Photo by Stephen B. Morton-Pool/Getty Images

“To be perfectly honest with you, if I could have gotten a shot at the guy, I’d have shot him myself,” Gregory McMichael said, according to a transcript of Brandenberry’s body-camera footage from the day that he read out in court.

Ronald Carlson, a professor in the University of Georgia School of Law, said there were several major testimonial points in the trial that aided a prosecutorial win—one being the two Glynn County police officers who showed the willingness of the McMichaels to fire their firearms at Arbery.

“Hearing that Gregory McMichael was also willing to shoot at Arbery if need be kind of blows the defense’s argument that a legal weapon was only used as a last resort,” Carlson told The Daily Beast.

After the incident, Travis McMichael told jurors that while he was “nervous” while he was being interviewed by police, he never thought he would go to jail for killing Arbery because he was simply “going through an investigation.”

“I just killed a man. I had blood on me still. It was the most traumatic event of my life. I was scared to death,” McMichael said. “This was the most traumatic event I’ve been through in my life.”

If the killing was traumatic for the white men behind it, that didn’t stop them from moving quickly to shore up their defense: One of Gregory McMichael’s first calls after the shooting, prosecutors say, was to Brunswick District Attorney Jackie Johnson, where he left a voicemail seeking advice.

| Complete the following |
• A. List every person mentioned by name in the trial article, using the same form of each name that the article uses.
• B. According to the trial article, who did Gregory McMichael leave a voicemail for shortly after the shooting?
• C. Extend the trial article by writing what comes next after its final sentence.
The items after the trial article have nothing to do with it.

| Stored records |

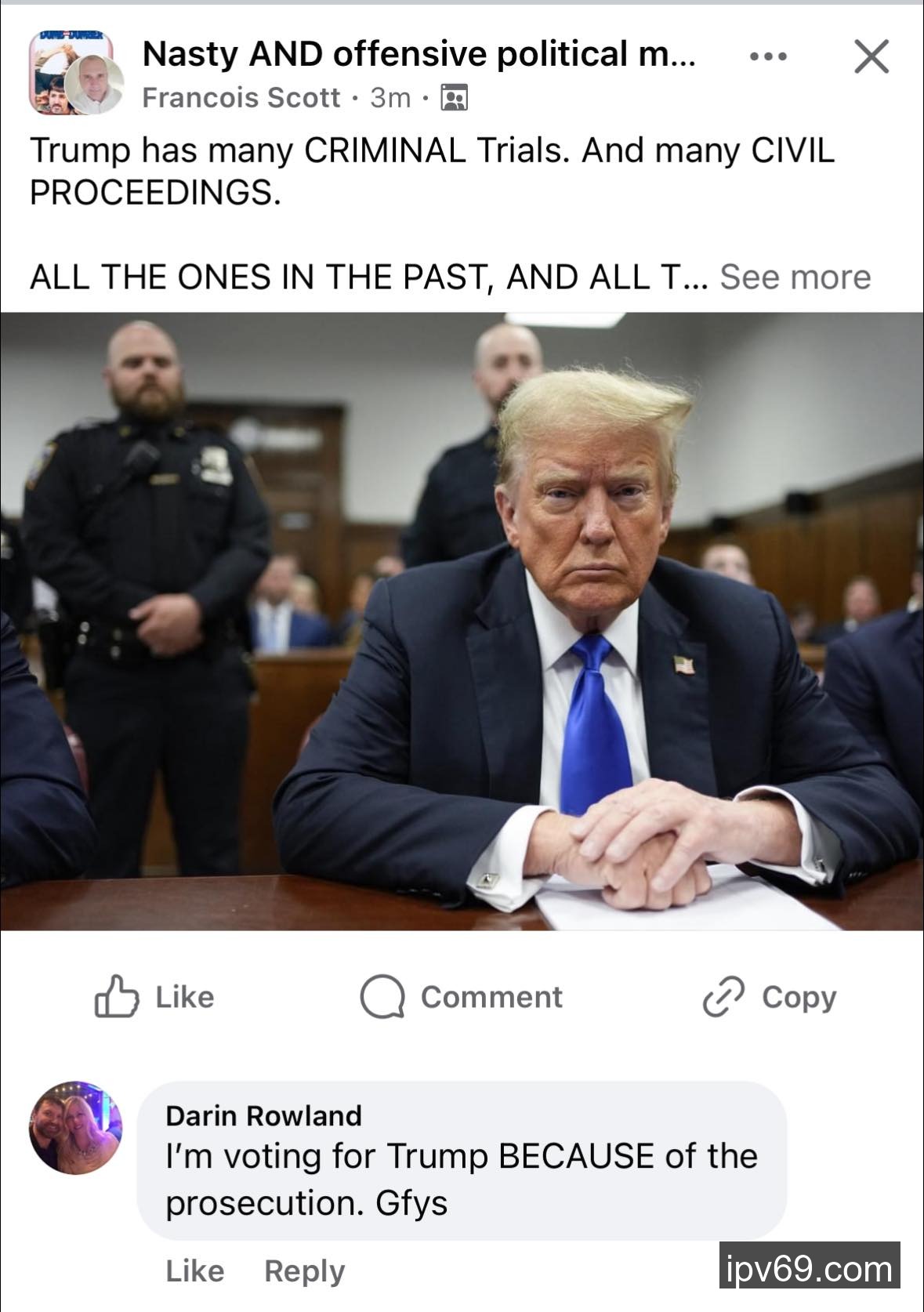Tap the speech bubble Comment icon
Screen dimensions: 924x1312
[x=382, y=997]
---
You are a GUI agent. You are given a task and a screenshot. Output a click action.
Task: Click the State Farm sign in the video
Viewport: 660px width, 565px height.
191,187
--
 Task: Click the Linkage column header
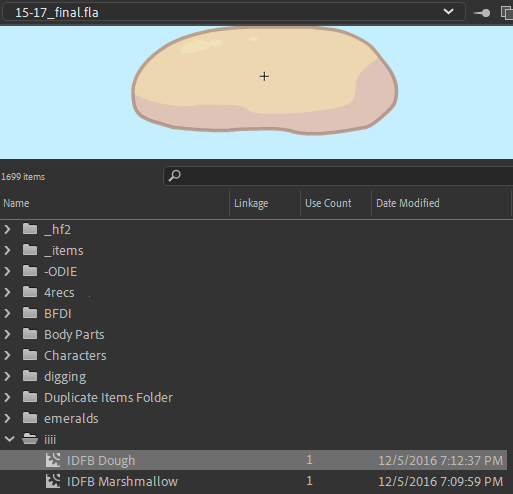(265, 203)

| Task results |
• A. Stephen B. Morton, Gregory McMichael, Brandenberry, Ronald Carlson, Arbery, Travis McMichael, Jackie Johnson

• B. Brunswick District Attorney Jackie Johnson.

• C.
While it was not clear whether Johnson called him back, the former DA recused herself from the investigation on Feb. 27, 2020, when she revealed that Gregory had been a longtime investigator for her office. At the time, Johnson referred the case to Waycross District Attorney George E. Barnhill.

In early April 2020, Barnhill recused himself as well, noting in a letter that his son worked in Johnson’s office, and had even worked with Gregory McMichael on a prosecution involving Arbery.

But before completely relinquishing control of the case, Barnhill wrote a letter to the Glynn County Police Department arguing that there was “insufficient probable cause to issue arrest warrants” for Bryan and the McMichaels.

The letter detailed the DA’s reasoning against prosecution, stating that it appeared the trio’s intent “was to stop and hold” a burglary suspect until law enforcement arrived, and their citizen’s arrest actions were “perfectly legal” under Georgia law. Barnhill added that Travis McMichael and his father were within their rights to carry their firearms that day under Georgia’s open-carry law—and that the scuffle between the younger McMichael and Arbery gave him grounds “to use deadly force to protect himself” under state law.

Johnson, who lost her re-election bid in 2020, has since been indicted on charges of violating her oath as a public officer and obstructing a police officer for how she handled the episode.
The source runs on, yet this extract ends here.